3D-HEVC HLS (17):
NAL unit header and parameter sets
A comment was made that we may need the VPS concept due to the commonality of the majority of the relevant proposals.
It was asked about the motivation of having a VPS and what are the syntax elements that be potentially put in VPS.
-
The dependency of the views are signalled in VPS that not need to be present in multiple SPSs.

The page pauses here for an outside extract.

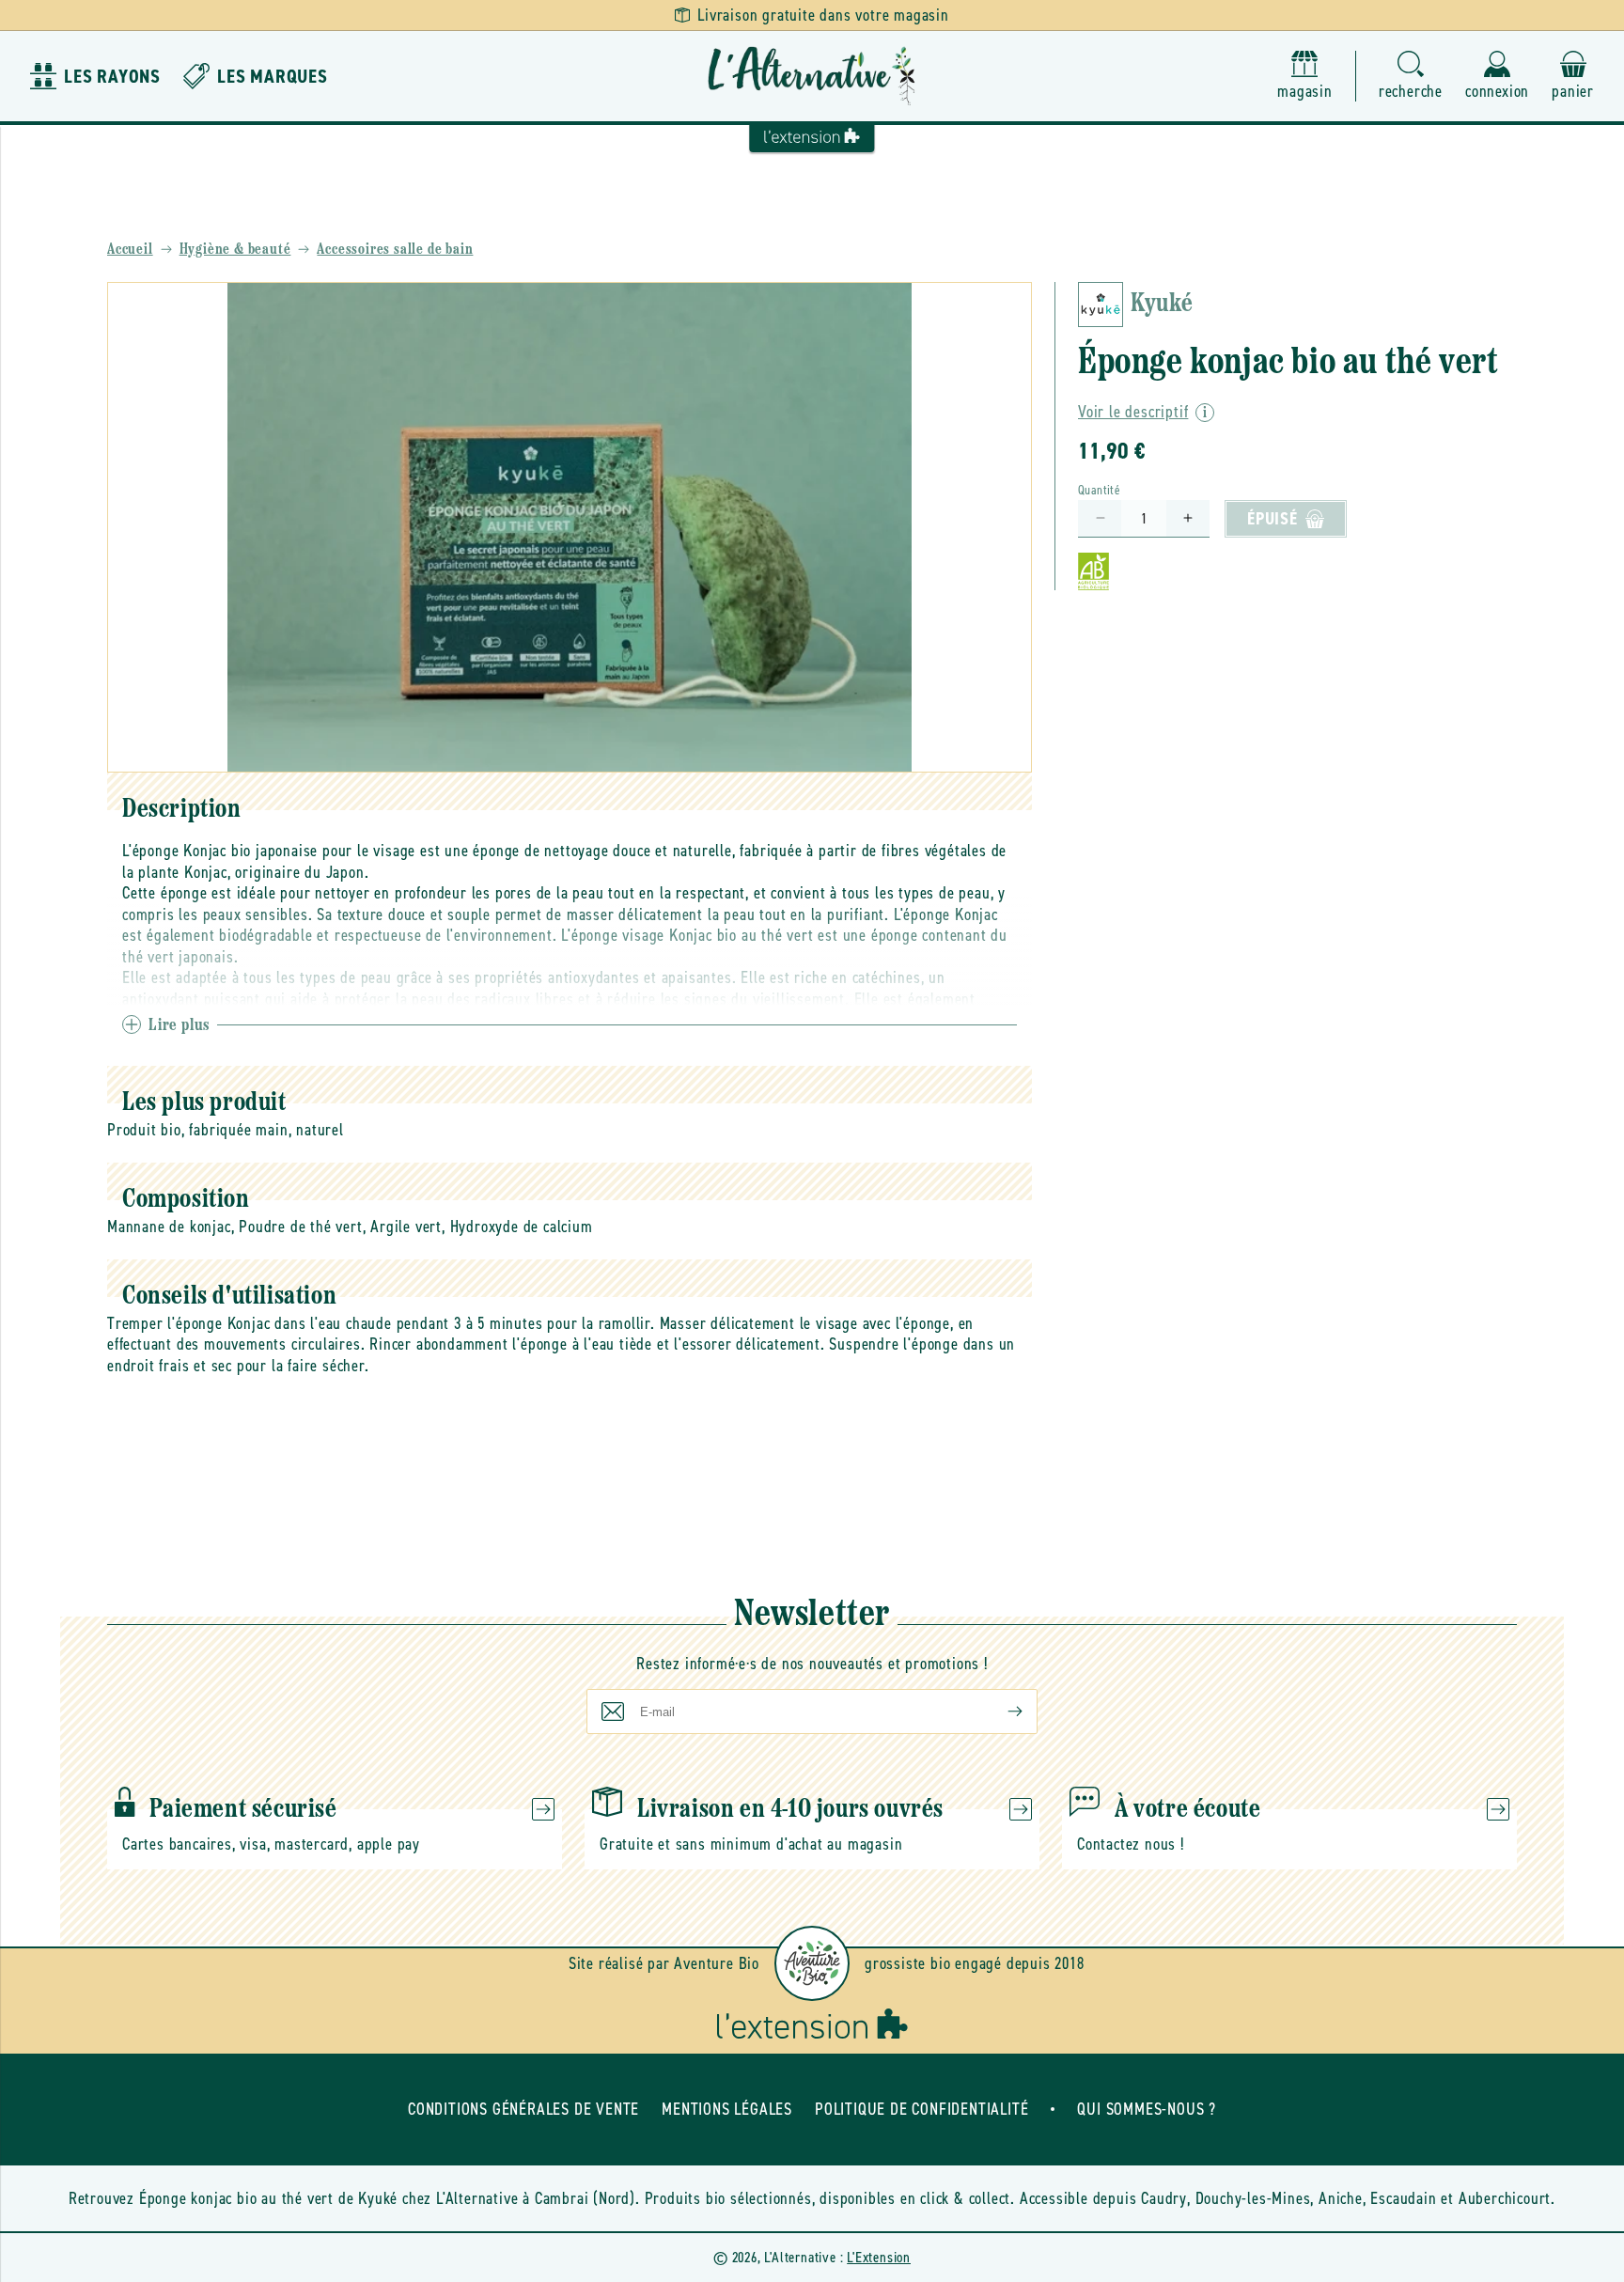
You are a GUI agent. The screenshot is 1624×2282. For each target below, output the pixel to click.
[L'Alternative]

This also includes view component order.
-
The level signalled in the SPS might not be accurate enough, especially for the multiview case, because multiple operation points may require correspondence to multiple profile/level indications, and the only one in the current SPS might not be accurate enough for that.
-
The short-term RPSs may be shared by multiple views, since the decoder buffer management of multiple views is typically aligned.
-
Temporal scalability related info. can also be moved to the VPS. Temporal sub-bitstreams can have different info. related to buffer management.
-
Representation format info. e.g., including bit depth, chroma sampling format, resolution of the sequences.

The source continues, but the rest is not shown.